Mae’s most important scenes reveal a throughline: she converts feeling into function, grief into movement, and love into work.

  • Confronting the police (Chapter 1): Her demand—action over empty questions—establishes her as the family’s advocate against institutional neglect. It also sets the moral tone: passivity is unacceptable where a child is missing.
  • Learning to knit (Chapter 3): Mae turns empathy into strategy, using a simple, teachable task to draw her mother out of despair. The moment shows her gift for practical healing—meeting people where they are to move them forward.
  • Becoming a caregiver (Prologue & Chapter 3): From punching Joe’s pillows to sleeping in the room “grumbling and snoring,” Mae’s care is continuous and bodily. This work completes her arc from runaway teen to matriarch, demonstrating that her fierceness serves tenderness.
  • Selling her home to move back: A private, costly choice that reorients her entire life around caretaking, revealing her definition of love as permanent responsibility.

Essential Quotes

“You just gonna ask the same stupid questions or you gonna help us find her?”

This line crystallizes Mae’s impatience with performative concern and her demand for accountability. It’s a public vow: she will not let institutions hide behind procedure when lives are at stake.

“Back then, there was no telling about Mae. Mae never found a party she didn’t like, where she couldn’t cause some sort of trouble. But she’d come strolling in after dark and secretly pass candies to Ruthie and me.”

Joe’s memory catches the paradox that defines Mae: mischief braided with caretaking. Even at her wildest, she returns with gifts—foreshadowing the adult who channels unruliness into generosity.

“God love ya, Joe. You and Mom holdin’ out hope after all these years.”

Mae’s blunt tenderness balances affection with skepticism. She respects their hope but positions herself as the one who manages the realities that hope alone can’t address.

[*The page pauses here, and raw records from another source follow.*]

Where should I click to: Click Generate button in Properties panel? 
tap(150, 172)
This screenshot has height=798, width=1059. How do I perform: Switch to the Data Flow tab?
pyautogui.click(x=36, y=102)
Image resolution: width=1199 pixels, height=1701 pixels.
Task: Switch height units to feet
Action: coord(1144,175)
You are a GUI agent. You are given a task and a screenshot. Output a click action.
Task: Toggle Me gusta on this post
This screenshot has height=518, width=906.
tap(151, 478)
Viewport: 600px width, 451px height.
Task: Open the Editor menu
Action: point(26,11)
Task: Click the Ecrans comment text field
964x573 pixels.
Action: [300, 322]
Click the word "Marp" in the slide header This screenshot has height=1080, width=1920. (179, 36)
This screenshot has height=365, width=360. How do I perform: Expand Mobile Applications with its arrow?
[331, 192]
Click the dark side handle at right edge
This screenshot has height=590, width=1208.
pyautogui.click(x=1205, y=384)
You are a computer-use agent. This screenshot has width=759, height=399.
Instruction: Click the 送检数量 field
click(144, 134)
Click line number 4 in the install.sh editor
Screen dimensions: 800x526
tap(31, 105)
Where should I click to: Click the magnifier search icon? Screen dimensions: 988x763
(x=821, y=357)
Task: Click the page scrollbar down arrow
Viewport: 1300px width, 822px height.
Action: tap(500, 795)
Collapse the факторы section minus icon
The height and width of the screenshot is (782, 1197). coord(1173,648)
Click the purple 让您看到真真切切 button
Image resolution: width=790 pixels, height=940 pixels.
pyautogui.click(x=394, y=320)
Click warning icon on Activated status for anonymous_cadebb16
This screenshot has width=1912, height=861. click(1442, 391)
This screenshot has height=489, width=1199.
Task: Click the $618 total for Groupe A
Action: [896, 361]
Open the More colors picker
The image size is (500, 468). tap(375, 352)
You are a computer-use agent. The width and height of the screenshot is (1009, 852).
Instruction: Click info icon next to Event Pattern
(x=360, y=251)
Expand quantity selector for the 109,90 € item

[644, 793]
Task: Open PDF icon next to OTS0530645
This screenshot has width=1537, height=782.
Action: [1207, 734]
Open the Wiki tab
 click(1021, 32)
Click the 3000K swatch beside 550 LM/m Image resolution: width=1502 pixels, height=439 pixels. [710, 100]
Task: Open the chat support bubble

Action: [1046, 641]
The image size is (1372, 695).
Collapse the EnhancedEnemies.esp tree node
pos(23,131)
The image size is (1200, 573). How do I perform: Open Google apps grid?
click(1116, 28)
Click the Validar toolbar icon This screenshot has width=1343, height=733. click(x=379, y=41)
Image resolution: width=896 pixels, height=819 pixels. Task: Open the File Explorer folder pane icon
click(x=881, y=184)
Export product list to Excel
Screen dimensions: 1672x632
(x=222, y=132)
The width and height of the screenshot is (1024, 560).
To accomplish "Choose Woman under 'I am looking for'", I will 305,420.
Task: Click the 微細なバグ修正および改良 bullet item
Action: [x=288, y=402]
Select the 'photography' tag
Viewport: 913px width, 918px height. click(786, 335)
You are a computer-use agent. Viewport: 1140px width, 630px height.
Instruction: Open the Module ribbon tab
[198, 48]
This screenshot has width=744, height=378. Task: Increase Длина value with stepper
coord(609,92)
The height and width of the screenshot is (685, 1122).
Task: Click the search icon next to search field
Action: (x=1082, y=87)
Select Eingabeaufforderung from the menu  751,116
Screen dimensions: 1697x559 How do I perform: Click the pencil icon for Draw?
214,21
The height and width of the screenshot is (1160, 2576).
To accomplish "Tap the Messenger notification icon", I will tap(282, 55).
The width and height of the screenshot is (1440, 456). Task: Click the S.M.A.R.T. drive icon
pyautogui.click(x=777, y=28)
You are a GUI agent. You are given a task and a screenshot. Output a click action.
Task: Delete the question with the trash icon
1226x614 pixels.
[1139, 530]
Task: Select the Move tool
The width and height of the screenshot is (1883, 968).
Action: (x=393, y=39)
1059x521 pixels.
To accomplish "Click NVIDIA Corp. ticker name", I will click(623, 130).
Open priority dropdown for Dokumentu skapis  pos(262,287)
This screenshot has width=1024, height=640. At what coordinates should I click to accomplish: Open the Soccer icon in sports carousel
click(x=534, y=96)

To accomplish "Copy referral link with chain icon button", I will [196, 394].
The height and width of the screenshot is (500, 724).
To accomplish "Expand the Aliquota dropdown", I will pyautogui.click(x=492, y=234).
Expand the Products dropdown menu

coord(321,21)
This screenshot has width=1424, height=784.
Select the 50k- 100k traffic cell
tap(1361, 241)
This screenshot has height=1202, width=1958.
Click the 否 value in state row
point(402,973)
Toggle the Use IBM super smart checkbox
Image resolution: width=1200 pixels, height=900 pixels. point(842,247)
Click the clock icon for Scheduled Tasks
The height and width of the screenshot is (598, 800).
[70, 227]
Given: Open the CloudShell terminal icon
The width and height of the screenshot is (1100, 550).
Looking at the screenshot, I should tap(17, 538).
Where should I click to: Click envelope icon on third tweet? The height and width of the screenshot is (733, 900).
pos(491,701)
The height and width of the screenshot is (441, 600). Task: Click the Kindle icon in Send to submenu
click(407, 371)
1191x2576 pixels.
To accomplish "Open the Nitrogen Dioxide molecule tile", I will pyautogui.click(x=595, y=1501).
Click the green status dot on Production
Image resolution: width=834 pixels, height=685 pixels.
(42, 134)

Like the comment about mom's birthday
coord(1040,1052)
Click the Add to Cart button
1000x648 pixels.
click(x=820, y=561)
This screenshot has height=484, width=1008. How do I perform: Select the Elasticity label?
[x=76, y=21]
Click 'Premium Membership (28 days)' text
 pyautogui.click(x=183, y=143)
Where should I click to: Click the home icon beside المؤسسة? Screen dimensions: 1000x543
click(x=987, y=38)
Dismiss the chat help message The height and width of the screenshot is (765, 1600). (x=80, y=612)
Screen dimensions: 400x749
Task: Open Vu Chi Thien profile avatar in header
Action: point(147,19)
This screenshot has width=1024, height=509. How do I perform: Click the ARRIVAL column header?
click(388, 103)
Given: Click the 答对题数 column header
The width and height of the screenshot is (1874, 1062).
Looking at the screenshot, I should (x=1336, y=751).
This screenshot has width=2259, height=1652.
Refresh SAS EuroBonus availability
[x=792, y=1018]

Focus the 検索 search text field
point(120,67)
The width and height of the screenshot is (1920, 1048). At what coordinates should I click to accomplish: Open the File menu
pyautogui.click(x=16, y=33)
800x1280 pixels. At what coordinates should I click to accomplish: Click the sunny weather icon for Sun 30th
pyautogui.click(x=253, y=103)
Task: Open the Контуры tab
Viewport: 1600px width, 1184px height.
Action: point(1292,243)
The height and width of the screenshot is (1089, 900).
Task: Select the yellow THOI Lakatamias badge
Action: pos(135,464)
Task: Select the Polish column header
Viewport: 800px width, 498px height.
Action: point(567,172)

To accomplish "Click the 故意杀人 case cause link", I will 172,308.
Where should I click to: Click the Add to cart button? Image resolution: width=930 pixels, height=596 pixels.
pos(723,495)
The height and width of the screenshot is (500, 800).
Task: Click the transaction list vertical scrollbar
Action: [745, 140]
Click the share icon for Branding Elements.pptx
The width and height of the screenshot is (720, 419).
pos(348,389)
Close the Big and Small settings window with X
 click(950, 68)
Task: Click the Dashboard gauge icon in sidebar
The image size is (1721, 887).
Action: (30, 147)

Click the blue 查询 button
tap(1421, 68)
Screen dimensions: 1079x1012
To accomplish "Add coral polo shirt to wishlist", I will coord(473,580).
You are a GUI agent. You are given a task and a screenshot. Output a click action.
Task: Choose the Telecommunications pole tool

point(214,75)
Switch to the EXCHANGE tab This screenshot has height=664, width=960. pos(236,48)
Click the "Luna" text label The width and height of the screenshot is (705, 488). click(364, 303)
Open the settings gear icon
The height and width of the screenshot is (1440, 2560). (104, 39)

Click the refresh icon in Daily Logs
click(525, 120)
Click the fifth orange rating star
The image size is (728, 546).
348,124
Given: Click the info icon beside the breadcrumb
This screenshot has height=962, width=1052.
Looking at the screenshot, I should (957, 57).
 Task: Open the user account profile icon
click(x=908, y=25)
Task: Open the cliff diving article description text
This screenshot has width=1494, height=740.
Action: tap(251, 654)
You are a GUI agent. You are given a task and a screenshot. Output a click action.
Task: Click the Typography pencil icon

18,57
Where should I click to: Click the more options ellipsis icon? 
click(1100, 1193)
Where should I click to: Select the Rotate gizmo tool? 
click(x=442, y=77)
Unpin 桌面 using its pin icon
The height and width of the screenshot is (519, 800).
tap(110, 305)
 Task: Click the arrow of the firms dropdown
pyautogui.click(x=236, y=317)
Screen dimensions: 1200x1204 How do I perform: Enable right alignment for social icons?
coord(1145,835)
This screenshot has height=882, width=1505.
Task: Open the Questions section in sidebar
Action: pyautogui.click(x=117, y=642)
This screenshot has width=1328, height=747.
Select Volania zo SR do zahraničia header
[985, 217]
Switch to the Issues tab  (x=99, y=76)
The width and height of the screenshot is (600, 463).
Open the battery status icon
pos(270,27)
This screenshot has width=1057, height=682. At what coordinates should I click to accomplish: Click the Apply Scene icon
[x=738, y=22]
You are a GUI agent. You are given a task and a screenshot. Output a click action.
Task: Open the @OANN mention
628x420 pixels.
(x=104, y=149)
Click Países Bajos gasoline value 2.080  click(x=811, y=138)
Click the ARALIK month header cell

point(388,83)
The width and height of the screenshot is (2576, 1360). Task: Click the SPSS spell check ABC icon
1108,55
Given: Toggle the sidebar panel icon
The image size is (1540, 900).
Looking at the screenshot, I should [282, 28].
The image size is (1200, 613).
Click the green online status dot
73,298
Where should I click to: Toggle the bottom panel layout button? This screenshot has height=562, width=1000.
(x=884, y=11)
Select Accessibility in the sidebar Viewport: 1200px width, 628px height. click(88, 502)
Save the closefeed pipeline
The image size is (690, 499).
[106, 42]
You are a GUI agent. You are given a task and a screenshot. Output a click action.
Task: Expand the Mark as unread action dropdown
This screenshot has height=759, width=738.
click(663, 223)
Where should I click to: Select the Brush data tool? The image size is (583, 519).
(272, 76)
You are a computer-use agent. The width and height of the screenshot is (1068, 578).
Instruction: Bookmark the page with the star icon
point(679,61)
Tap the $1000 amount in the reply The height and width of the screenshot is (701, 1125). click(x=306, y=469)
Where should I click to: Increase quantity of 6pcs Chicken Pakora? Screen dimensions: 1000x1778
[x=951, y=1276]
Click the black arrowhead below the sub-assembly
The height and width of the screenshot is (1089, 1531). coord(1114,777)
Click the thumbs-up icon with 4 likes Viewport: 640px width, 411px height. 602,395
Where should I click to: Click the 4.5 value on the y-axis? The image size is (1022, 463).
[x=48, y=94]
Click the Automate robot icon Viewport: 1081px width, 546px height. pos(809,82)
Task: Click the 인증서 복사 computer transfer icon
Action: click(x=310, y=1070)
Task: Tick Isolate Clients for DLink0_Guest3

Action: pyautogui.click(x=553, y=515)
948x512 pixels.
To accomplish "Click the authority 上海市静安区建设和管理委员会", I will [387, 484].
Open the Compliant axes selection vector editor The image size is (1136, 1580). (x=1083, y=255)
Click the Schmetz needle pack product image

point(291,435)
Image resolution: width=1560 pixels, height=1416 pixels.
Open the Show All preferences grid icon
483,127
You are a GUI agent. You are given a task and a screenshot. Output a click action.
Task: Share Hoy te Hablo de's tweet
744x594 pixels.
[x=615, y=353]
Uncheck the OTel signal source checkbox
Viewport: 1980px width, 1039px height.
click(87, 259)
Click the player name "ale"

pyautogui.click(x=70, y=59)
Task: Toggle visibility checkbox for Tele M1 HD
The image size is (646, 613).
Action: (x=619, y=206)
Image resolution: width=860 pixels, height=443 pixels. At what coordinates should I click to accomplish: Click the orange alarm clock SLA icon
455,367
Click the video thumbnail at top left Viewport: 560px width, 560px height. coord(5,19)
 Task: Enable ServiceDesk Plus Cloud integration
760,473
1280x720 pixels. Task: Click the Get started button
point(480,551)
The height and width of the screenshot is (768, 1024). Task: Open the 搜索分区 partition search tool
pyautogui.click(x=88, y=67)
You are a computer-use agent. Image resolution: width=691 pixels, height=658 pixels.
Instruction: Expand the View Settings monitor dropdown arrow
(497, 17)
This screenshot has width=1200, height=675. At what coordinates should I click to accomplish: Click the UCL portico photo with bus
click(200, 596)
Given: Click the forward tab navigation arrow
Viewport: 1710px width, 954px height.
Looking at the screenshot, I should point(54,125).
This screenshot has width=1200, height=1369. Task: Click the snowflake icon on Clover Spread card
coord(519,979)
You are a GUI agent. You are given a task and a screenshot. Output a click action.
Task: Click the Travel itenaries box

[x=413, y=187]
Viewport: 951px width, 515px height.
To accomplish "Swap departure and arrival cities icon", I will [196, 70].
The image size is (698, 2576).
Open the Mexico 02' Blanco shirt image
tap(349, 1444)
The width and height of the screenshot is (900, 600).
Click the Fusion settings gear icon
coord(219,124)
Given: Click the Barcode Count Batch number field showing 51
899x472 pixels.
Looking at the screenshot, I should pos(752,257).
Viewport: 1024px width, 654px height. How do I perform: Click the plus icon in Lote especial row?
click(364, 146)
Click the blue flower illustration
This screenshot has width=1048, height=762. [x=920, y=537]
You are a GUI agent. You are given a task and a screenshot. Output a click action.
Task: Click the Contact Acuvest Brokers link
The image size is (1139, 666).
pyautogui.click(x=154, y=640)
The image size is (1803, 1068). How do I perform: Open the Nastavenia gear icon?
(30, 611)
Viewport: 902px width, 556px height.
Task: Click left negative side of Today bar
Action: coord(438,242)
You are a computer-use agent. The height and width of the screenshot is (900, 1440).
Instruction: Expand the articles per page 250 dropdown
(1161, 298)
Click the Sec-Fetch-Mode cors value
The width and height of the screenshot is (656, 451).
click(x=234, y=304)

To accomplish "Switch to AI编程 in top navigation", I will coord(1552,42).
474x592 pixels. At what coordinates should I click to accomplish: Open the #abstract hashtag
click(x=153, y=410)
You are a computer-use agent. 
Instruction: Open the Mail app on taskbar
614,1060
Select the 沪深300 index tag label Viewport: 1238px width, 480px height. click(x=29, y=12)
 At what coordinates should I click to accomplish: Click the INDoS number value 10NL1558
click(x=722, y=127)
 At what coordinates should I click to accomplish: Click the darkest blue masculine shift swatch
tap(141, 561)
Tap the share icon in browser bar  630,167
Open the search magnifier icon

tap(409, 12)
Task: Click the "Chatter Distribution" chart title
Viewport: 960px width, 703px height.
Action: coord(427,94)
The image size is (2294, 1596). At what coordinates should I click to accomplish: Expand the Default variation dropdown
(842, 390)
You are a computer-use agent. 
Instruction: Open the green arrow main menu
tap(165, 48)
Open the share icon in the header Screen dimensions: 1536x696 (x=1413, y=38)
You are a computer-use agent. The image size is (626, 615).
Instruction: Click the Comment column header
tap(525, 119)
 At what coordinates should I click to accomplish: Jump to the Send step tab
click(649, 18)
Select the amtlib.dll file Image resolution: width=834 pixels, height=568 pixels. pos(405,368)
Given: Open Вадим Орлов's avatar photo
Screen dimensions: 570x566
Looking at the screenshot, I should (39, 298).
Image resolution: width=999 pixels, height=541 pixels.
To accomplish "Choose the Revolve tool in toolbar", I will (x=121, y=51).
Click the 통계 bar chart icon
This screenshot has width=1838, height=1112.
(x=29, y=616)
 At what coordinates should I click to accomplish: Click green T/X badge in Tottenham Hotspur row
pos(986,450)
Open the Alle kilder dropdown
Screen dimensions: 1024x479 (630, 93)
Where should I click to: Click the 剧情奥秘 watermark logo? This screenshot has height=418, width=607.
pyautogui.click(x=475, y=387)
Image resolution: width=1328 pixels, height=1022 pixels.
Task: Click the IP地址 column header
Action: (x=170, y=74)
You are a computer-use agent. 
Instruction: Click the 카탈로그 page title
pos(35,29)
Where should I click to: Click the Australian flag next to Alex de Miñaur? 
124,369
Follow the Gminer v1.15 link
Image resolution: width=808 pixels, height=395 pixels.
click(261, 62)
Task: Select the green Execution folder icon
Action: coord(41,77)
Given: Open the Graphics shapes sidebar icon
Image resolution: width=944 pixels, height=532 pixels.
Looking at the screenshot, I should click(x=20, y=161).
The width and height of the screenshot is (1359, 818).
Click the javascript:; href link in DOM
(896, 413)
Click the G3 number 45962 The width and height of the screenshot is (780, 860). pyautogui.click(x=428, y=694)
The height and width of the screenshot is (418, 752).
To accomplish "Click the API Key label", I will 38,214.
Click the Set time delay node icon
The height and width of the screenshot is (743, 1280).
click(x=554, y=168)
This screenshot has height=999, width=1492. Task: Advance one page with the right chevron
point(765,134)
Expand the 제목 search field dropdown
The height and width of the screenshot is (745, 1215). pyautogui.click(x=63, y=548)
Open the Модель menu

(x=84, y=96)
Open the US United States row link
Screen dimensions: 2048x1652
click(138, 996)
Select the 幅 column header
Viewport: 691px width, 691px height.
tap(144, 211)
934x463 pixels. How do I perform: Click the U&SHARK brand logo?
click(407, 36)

“I still think Mae knew what she was doing, knew that this was how she was going to help Mom, help us all. When no one is looking, Mae can be a sweetheart.”

Joe recognizes the intentionality behind Mae’s practical kindness. The line reveals how her apparent hardness conceals a carefully aimed compassion.

“Now, Ben sleeps in a single bed across from me. He’s awake most nights, scared I’ll take my last breath on his shift. When he’s not in the bed, Mae is there, grumbling and snoring.”

Mae’s presence becomes a soundscape of care—unromantic, constant, human. The image of her “grumbling and snoring” underscores how love, for Mae, is endurance made audible.